Even better news – IBM is the supplier which means better supply and faster development!
benefits for PPC? Almost none: “64-bit PPC gives you larger integers and more memory, and that’s about it.” (http://arstechnica.com/cpu/03q1/x86-64/x86-64-5.html)
64 bit addressing brings, as an above poster noted in reference to the arstechnica article, the ability to use greater than 4GB of memory and the ability to sling REALLY large numbers around faster… in technical terms, of course.
What this means for the average consumer: diddly over squat. What this means for people manipulating either large numbers or large amounts of data: significantly more efficient programs.
Outside of 64-bitness, though, the PPC970 is much more efficient than the G4, runs at lower wattage (meaning, it is cooler, meaning, you won’t burn your hands on your AlBooks or have to listen to loud fans in your PowerMacs), and has lots of potential for scaling up in frequency.
So, while the average Mac-head isn’t going to see much benefit from 64 bits, the PPC970 is still one heck of a processor upgrade.
Yum!
I agree. Sure 64-bit processing might not do diddly squat for some programs. But for those of us in graphics, photography, CAD and etc, I can’t imagine why it wouldn’t make a difference if the code is optimized. In the end, I think the G4 is at the end of the line. I have a friend who works at Motorola, and I asked what is Motorola gonna do about the G4 and he said that people have to realize that it’s not a race. Well, the G4 gets trounced by PC’s that are half the cost of a Powermac, and more customizable to boot.
In the end, i think Apple is a MUCH better software company than hardware company. Although the P970 gives me hope.
Any video editing application (including iMovie) will benefit from the larger address space the 64bit processors provide. Video clips are usually mapped into memory (memory-mapped files) to simplify access. Now, a lot of code is there in OS to deal with limitations of the size of the file you can map.
Phoukka said “What this means for the average consumer: diddly over squat.

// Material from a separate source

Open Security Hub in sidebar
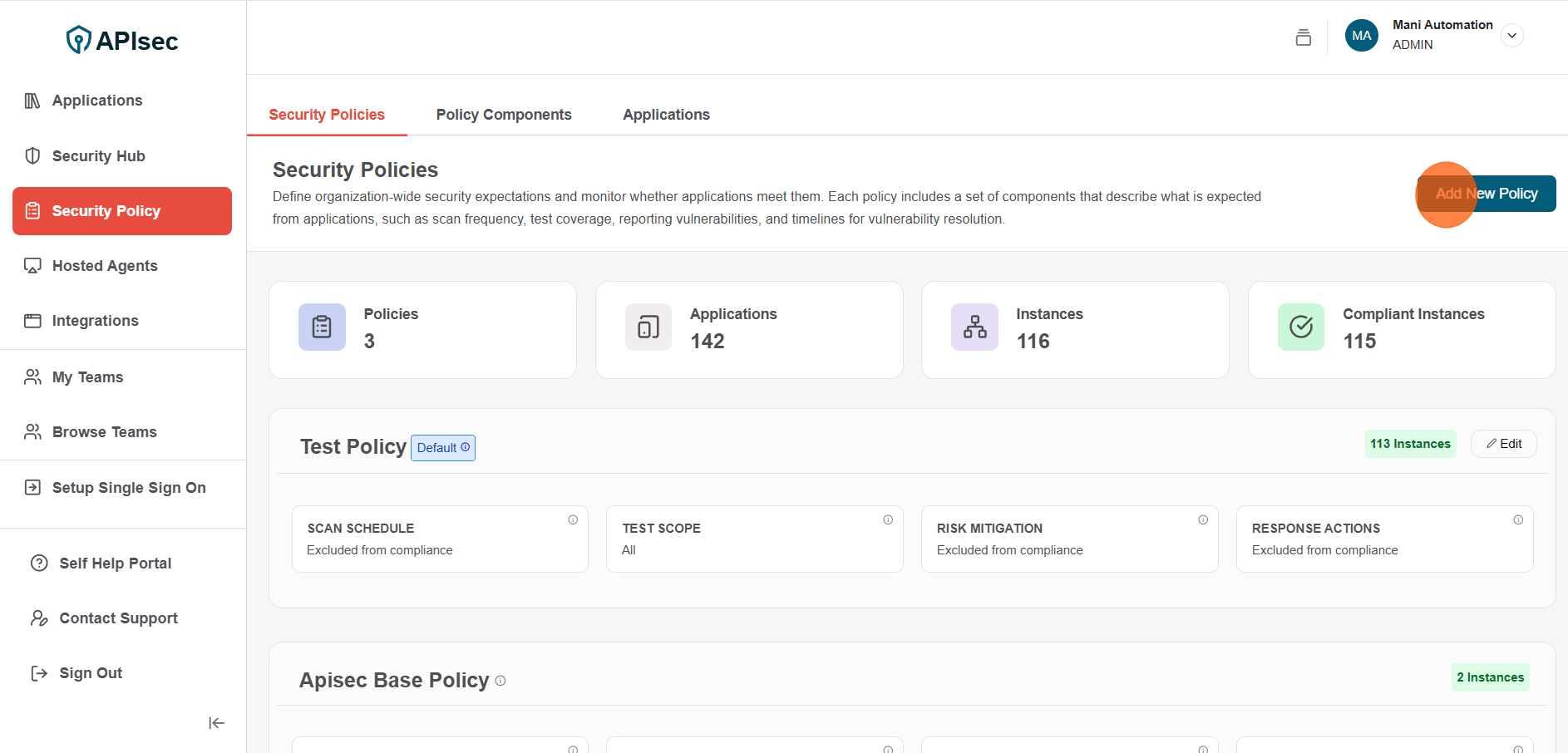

What this means for people manipulating either large numbers or large amounts of data: significantly more efficient programs.”
But the crux of this is that for the average consumer who is reading email and surfing the web a 3 GHz P IV means diddly over squat –. quite simply one does not need mega ghz just to perform average tasks, despite the sales pitch that intel or other chip manufacture flog.
What it means is that for those things for which speed is really needed, speed is really going be there.
regarding the guy that says the move to 970 will mean diddly squat for the average consumer, I’m not sure that’s true. In fact, (and I’m not a real techy so feel free to correct me), isn’t it likely that Ibooks, for example, will move up to g4 processors since Apple tends to keep them one generation behind the powerbook/powermac line? And aren’t the G3 I books still a little slow for running os x (early powerbook g4 400 here)?
“I think Apple is a MUCH better software company than hardware company. Although the P970 gives me hope.” – Chomper Apr 09, 03 | 2:50 pm
I beg to differ!
A stupid question I know but what does AMD mean..?
Another Mediocre Dream
or Advanced Micro Devices
The immediate benefit will be from the 970’s ability to run 32 bit apps. at the higher CPU speeds and the lifting of the 166 mHz bus speed limits imposed by the current G4 chips. Even without changes to OS X gallowing 64 bit processing, we will see a great speed bump out of the box.
For my money, I would rather run 32 bit a little longer with the new chips, and let Apple get it right on 64 bits out of the box. Everybody is going to be living with 64-bit computing for quite a while; and if Apple doesn’t do it right there will be hell to pay.